In Ungarn wird ausgezählt – und gezittert. Das oppositionelle Portal HVG berichtet von der Wahlparty der Fidesz. Dort rechnen Anhänger mit einem knappen Ergebnis. Auffällig: Anders als oft in Deutschland werden politische Gegner nicht pauschal verteufelt. So sagt eine Fidesz-Anhängerin über Orbán-Gegner in der eigenen Familie, man könne dennoch zivilisiert und friedlich miteinander sprechen – ohne Streit.

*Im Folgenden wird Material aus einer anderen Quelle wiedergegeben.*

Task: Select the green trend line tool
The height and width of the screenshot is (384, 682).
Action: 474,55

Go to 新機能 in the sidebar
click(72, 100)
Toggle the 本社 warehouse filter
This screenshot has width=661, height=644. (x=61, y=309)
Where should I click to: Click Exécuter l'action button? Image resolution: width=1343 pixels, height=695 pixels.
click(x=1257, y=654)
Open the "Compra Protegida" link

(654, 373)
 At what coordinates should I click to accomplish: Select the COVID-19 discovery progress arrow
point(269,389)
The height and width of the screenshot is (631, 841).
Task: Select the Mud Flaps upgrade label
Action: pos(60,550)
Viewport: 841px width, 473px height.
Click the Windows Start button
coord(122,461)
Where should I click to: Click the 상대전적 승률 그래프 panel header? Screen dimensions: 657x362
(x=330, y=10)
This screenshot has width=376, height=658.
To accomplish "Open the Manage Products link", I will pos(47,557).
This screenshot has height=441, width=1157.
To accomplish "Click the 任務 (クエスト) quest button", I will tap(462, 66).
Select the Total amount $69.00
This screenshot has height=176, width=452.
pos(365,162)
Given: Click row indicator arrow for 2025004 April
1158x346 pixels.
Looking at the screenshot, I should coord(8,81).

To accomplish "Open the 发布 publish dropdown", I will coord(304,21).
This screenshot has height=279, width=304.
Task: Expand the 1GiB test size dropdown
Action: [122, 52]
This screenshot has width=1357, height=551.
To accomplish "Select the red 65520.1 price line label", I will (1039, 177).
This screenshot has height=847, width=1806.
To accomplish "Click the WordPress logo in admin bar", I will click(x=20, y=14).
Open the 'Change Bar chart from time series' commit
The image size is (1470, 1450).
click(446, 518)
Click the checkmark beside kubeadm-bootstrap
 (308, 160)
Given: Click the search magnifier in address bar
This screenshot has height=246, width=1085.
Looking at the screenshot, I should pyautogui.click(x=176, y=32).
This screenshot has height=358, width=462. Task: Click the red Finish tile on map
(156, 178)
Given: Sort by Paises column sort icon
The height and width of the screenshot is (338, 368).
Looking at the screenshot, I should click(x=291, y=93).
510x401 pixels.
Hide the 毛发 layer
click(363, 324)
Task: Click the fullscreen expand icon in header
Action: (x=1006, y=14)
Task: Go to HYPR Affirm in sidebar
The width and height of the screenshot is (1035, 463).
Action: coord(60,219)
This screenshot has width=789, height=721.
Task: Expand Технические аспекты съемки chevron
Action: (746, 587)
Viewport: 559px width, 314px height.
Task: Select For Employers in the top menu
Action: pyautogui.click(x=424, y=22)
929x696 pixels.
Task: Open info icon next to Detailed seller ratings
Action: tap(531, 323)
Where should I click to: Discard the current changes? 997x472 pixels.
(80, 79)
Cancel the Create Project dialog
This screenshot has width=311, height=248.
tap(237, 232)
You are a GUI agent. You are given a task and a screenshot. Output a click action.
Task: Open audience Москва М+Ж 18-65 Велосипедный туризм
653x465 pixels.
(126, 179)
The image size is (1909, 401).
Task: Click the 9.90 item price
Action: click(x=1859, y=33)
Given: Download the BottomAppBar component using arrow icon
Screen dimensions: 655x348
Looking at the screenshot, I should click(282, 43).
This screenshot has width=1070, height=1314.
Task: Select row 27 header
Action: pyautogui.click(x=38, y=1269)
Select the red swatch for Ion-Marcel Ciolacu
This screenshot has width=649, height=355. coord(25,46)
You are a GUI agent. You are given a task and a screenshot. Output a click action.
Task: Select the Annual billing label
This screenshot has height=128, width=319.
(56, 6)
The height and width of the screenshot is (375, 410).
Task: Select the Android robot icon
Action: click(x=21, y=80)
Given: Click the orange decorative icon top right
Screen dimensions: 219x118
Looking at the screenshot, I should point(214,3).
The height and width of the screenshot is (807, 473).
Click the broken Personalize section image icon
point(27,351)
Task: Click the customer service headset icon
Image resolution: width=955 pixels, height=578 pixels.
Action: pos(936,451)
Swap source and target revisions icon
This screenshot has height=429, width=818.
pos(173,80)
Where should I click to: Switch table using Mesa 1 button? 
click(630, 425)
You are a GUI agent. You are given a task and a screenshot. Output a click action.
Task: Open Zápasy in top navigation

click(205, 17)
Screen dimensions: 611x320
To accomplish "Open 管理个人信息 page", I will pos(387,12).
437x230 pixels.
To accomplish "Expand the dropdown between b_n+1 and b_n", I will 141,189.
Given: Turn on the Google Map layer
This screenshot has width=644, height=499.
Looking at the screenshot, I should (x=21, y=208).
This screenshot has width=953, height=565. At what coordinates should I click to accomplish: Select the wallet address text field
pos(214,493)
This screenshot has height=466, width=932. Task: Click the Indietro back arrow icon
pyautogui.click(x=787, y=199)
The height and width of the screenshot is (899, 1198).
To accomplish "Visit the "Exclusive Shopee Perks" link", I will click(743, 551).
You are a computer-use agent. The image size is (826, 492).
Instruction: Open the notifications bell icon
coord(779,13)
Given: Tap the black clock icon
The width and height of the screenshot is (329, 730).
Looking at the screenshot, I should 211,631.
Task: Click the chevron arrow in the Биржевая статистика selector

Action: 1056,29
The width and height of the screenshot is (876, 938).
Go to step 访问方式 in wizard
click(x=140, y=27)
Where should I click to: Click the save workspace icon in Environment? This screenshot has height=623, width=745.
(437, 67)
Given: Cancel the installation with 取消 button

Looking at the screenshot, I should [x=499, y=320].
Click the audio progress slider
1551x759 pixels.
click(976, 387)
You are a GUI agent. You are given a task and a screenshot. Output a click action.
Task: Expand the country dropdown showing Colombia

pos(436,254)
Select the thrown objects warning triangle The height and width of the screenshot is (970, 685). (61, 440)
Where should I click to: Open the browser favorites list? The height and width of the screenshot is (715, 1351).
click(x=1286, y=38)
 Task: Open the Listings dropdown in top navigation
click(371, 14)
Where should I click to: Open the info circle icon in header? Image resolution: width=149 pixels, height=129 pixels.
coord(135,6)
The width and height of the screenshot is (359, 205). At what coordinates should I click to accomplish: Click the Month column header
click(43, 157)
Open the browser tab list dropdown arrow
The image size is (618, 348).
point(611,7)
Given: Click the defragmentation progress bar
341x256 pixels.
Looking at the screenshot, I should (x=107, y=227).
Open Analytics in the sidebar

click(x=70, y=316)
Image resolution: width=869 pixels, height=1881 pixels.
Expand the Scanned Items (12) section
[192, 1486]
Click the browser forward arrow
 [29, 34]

Auf der politischen Bühne wird es derweil rauer: Beide Seiten erheben bereits Vorwürfe der Wahlmanipulation. Viktor Orbáns politischer Direktor Balázs Orbán schrieb auf Facebook, die Opposition und ihre Unterstützer hätten versucht, den Urnengang zu beeinflussen – „mit Bestechung, Gewalt und Amokläufen an den Wahlkabinen, mit Drohnen, die Menschen belästigen, und mit Waffen auf den Straßen“. Das wirkt zwar überzogen. Dennoch gab es in mindestens zwei Wahllokalen Bombendrohungen.
Das pro-westliche Medium 444. hu behauptet dagegen, ein Dorfpfarrer habe Gutscheine eines örtlichen Supermarkts verteilt – verbunden mit der Aufforderung, Fidesz zu wählen.